Government largess dwindles after public exposure
Local churches received nearly $4.2 million as part of the government’s Nation Building Fund between late 2009 and early 2011, according to records released by government last week.
However, between the latter half of 2011 and the early part of this year, those grants dropped off to around $1 million for the two-year period – one-quarter of what the former government administration spent during its first two years.
That number becomes even lower after subtracting the funds given back from various churches earlier this year. According to Cayman Islands Finance Minister Marco Archer, four local churches that received cash from the Nation Building Fund for various purposes gave back more than $221,000 to the government during the previous budget year.
A 2009-2011 group of grants to the Wesleyan Holiness Church in West Bay for property purchases and a new hurricane shelter/fellowship centre was partially returned last week. More than $728,000 was returned, with the church promising to give back either land or its equivalent value that was bought with the government grants.
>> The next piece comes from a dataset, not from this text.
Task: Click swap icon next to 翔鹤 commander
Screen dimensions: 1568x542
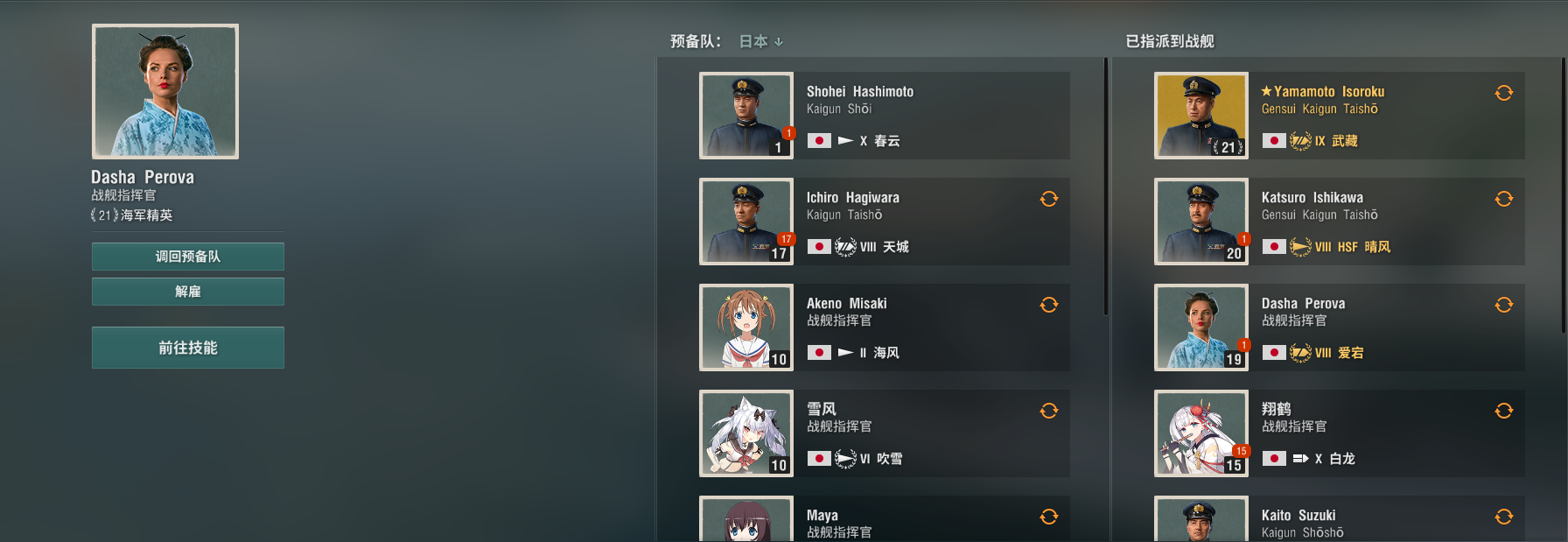Action: tap(1504, 411)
Mr. Archer said he was grateful for the churches that had returned the government grants, which the cash-strapped central government simply couldn’t afford to pay.
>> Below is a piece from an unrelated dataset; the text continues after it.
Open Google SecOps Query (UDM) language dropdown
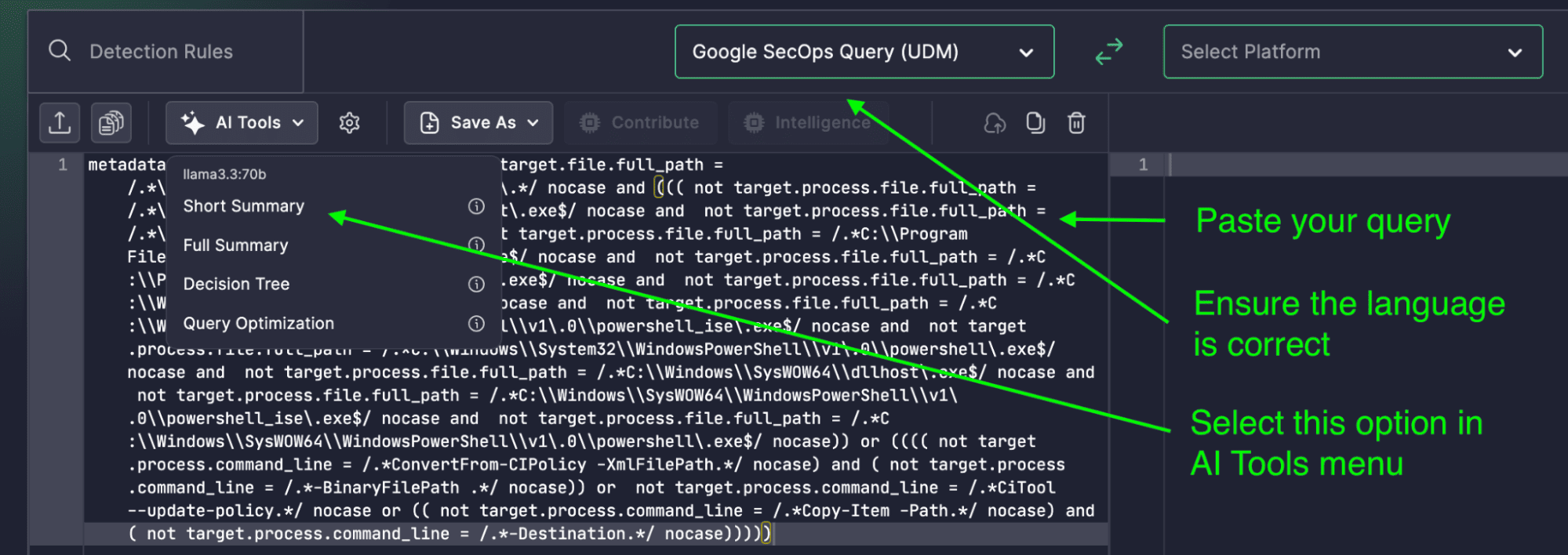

In total, the government gave $2.18 million in nation building grants to 12 churches in 2009/10, $1.97 million to 14 churches in 2010/11, $420,000 to eight churches in 2011/12 and $604,583 to 12 churches in 2012/13.
Press reports about the Nation Building Fund expenditures came out toward the end of the government’s 2010/11 financial year.
The finance minister said Friday that he was not generally opposed to government granting churches funds for some community services. However, Mr. Archer stressed it was the manner in which the grants were given by the previous United Democratic Party government – the process – that was unpalatable.
“Many churches can and do provide legitimate non-governmental organisation services with funding from government,” Mr. Archer said. “The government will continue to fund these programmes within reasonable limits and according [to] what is affordable.
“Expenditure that is not properly supported and justified cannot and should not expect to be continued,” he added.
Mr. Archer expanded on the subject of the Nation Building Fund grants to local churches during a candidates forum in February at the University College of the Cayman Islands, accusing the then-UDP government of corrupt activity.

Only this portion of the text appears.